Here’s another thing. Jason researches items he intends to buy. Whether it’s furniture or headphones, he does useful, practical things like reading user reviews and checking the seller’s history. I’m more like ‘ohh, it comes in glitter purple? Adds to cart.’ When I do research, it usually entails watching YouTube videos analyzing the relationships between KPOP stars. I write Korean LGBT romance, so it’s legit research, and he has never once teased me about that.
Likewise, he’s never once ridiculed me for the literal hours I play on Puzzlestar. As a man with a gamer score of 192,648, Jason understands the importance of goals.
Also, he understands the importance of hydration. Every time my water bottle is empty, he refills it because he knows I’ll forget to drink water, just like he knows that I’ll forget to refill my water bottle, and that I’ll also forget my water bottle, which is why he puts it in a place where he knows I’ll find it, which is right in front of my coffee maker, because he knows I’ll never forget to make coffee.
See? Thoughtful AND detail-oriented.
Plus, despite everything you might think about him being a math guy, Jason is an incredible listener and an even better question-asker. When we go out (which is often, because I’m spoiled) he talks to people. And because he’s genuinely interested in what they have to say, they talk to him. As a cringingly shy person, this boggles my mind. I’m more of a shouts-an-awkward-observation-about-an-article-of-clothing-I-like type of person, followed immediately by becoming a run-and-hide-in-a-bathroom-stall-to-rethink-my-life-choices type of person. What I love most about this trait of Jason’s is that I also want to know the answers to the Important Life Questions posed to random strangers, but often, my social awkwardness prevents me from words.

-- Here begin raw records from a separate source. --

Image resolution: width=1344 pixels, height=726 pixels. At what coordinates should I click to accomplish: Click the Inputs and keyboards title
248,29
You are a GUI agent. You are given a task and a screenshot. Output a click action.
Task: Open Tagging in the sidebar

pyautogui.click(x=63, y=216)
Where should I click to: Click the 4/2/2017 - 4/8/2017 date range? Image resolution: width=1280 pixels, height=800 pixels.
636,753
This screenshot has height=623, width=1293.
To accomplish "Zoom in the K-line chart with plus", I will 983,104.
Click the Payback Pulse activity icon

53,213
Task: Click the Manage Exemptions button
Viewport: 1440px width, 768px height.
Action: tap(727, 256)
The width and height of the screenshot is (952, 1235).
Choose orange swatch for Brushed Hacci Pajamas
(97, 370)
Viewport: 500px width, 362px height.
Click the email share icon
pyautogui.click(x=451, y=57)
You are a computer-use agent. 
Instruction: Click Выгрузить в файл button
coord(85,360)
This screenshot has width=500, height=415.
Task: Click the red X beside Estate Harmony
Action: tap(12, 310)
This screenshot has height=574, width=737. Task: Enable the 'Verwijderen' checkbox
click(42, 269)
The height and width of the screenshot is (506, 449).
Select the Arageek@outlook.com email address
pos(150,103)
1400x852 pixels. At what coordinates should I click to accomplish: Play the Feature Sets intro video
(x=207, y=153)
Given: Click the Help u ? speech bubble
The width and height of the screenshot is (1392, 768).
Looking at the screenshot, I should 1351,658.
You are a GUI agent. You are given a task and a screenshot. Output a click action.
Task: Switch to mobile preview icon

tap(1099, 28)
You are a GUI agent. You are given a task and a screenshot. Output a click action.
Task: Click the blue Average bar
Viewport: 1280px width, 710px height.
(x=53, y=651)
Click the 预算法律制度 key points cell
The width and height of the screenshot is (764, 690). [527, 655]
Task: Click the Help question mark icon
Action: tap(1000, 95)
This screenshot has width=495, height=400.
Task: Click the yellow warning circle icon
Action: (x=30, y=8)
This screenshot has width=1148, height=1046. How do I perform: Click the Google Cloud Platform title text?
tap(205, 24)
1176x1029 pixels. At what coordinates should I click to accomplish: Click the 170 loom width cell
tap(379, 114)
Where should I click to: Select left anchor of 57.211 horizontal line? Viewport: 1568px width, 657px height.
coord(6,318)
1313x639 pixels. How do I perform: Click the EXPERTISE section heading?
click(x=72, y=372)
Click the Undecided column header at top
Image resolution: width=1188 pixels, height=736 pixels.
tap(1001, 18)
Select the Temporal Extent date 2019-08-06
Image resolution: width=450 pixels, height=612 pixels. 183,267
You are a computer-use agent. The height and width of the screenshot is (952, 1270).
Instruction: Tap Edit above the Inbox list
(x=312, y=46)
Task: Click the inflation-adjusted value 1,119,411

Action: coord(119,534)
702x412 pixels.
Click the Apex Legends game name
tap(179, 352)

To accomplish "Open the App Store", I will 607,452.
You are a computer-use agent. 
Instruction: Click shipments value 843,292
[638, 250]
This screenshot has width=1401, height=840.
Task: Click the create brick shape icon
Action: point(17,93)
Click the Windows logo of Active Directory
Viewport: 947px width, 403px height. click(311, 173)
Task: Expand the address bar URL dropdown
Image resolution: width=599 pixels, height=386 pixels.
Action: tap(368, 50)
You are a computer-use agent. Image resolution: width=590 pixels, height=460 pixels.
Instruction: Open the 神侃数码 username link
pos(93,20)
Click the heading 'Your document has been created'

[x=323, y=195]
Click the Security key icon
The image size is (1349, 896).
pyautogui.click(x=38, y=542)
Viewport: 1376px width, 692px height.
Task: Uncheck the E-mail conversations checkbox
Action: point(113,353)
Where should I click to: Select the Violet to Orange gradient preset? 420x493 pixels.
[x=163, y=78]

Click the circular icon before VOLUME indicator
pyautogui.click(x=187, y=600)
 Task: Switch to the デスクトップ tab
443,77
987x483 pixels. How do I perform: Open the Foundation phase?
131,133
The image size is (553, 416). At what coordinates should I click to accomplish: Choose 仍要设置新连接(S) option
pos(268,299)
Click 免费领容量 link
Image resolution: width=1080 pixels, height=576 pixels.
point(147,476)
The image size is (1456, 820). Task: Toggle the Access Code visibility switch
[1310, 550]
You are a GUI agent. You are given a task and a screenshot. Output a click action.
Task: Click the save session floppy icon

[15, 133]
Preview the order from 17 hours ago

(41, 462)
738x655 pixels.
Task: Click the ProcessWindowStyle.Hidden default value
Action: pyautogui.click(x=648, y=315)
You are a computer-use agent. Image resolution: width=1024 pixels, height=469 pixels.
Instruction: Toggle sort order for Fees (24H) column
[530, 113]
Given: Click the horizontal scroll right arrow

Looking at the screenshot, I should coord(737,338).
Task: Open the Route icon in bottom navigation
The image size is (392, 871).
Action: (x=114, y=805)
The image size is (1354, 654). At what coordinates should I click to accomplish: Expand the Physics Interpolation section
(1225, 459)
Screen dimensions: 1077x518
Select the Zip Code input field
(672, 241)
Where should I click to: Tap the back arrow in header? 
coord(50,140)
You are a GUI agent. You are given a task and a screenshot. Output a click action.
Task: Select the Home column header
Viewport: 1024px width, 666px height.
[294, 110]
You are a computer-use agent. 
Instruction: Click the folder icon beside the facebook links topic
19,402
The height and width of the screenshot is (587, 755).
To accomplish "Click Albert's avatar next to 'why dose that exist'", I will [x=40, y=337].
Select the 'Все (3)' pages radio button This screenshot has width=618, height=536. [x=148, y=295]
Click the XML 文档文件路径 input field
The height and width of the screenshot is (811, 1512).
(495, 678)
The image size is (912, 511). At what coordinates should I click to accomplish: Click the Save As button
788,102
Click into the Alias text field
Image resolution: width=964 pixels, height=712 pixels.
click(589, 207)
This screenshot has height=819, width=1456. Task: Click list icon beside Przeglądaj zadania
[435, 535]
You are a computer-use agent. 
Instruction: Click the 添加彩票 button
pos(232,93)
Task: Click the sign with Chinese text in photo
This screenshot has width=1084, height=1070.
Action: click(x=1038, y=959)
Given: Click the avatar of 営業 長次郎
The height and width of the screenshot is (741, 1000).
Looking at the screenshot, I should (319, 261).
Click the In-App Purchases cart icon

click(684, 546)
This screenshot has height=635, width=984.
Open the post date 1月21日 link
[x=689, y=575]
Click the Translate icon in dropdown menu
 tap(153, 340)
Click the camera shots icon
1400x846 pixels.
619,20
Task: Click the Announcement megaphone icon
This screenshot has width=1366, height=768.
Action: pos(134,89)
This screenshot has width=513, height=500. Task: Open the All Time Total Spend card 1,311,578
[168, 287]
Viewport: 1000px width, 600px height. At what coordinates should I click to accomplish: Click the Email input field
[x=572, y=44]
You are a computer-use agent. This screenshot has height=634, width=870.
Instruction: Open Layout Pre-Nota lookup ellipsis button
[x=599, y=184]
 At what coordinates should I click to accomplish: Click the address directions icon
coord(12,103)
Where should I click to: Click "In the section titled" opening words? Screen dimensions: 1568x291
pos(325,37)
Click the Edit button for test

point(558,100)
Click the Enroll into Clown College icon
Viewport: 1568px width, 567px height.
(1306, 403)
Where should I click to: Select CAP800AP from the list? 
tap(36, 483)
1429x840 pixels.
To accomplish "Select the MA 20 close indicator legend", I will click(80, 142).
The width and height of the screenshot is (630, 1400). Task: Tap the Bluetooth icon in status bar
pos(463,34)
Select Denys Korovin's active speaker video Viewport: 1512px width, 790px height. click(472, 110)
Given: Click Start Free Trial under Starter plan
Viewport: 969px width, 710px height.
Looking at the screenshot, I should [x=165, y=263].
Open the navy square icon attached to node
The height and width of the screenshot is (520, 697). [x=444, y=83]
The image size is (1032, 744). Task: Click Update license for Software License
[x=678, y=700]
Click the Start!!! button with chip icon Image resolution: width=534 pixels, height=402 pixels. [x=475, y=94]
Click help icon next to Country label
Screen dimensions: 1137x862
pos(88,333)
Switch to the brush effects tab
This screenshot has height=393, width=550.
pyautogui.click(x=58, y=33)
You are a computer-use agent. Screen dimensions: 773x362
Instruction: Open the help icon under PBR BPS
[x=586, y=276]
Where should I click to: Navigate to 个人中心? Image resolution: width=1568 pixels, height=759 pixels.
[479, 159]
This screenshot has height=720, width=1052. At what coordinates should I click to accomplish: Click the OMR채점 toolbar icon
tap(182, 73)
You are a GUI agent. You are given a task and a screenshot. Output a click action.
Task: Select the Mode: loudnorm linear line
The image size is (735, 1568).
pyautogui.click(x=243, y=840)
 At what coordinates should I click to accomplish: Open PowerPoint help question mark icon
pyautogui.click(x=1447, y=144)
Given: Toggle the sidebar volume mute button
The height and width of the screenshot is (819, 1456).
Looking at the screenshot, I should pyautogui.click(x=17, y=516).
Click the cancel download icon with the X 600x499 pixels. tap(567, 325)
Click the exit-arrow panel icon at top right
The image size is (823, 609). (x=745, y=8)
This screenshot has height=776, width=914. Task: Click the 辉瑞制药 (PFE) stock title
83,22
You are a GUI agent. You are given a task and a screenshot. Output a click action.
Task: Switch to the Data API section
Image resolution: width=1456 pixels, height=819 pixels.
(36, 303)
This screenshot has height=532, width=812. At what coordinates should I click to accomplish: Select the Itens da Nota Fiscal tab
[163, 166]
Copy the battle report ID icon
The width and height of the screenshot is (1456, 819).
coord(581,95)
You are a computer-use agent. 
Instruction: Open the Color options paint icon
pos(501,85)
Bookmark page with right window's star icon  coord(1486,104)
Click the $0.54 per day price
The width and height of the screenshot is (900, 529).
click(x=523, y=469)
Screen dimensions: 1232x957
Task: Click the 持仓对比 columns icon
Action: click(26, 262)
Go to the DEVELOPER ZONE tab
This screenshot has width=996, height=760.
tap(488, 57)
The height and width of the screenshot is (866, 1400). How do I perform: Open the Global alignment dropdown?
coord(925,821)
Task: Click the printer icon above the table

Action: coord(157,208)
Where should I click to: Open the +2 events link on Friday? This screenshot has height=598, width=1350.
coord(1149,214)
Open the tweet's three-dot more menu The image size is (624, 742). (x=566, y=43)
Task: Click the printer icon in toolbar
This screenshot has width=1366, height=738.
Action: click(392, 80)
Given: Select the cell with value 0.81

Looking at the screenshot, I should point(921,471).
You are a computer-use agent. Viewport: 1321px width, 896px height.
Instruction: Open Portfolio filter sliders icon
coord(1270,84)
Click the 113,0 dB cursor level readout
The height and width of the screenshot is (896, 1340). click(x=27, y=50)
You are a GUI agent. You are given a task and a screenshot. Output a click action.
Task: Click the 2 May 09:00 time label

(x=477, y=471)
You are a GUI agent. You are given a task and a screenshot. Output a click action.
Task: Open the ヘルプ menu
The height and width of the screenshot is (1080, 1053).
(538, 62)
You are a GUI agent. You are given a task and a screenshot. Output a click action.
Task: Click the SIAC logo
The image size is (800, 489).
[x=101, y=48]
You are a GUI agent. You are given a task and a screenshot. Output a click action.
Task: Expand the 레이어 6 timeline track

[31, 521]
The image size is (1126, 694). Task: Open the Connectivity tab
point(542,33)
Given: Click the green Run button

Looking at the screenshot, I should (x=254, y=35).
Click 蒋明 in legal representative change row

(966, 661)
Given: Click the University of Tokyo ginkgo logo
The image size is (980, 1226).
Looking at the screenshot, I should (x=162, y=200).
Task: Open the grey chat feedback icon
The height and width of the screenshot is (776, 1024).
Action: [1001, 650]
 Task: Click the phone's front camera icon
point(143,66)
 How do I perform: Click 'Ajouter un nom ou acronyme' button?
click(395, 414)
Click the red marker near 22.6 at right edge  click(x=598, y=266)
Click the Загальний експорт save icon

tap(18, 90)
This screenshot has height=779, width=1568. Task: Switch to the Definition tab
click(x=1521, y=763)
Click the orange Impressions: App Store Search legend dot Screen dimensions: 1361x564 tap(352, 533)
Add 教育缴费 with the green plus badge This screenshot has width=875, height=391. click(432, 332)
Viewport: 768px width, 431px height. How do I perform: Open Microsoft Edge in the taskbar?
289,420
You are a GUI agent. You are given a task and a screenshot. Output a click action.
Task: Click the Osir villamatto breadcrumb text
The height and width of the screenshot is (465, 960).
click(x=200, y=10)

Which is why I write. In writing, I can better say what it is I need to say. I can endlessly revise and rearrange, usually without skipping words or fumbling my sentences. Usually. Funny thing is, Jason is my beta reader. He’s exceptionally thorough, catching all my omitted words, typos, and the inevitable inconsistencies in en and em dash usage. Therefore, while typing this, I imagined him proofreading it, highlighting various sentences to question whether or not I intended the run-on hyphenation used above, when a simpler, far less confusing adjective might suffice.
But then he would suggest something really sweet like “beautiful-butterfly type” or he would say, “You spelled awesome wrong.” He might highlight the word bustliness and comment on it, but he would never drag me for making up words because he gets me and he enjoys language. He has never once called my writing a ‘hobby’ and he’s never once pointed out that one short story I published has made more money than all my novels combined.
He totally could. Others totally have. But Jason is not like others. He doesn’t begrudge the whole mess of a person that I am. Instead, he enjoys the slapdashness of me. In fact, I think he’s kinda into it. I mean, he replied to my Pigs In Space meme with a Star Wars reference. Who else could be more perfect?
So… Happy Four Year Anniversary, Jason Cook. Thank you for being you, and we’ll be together from now on.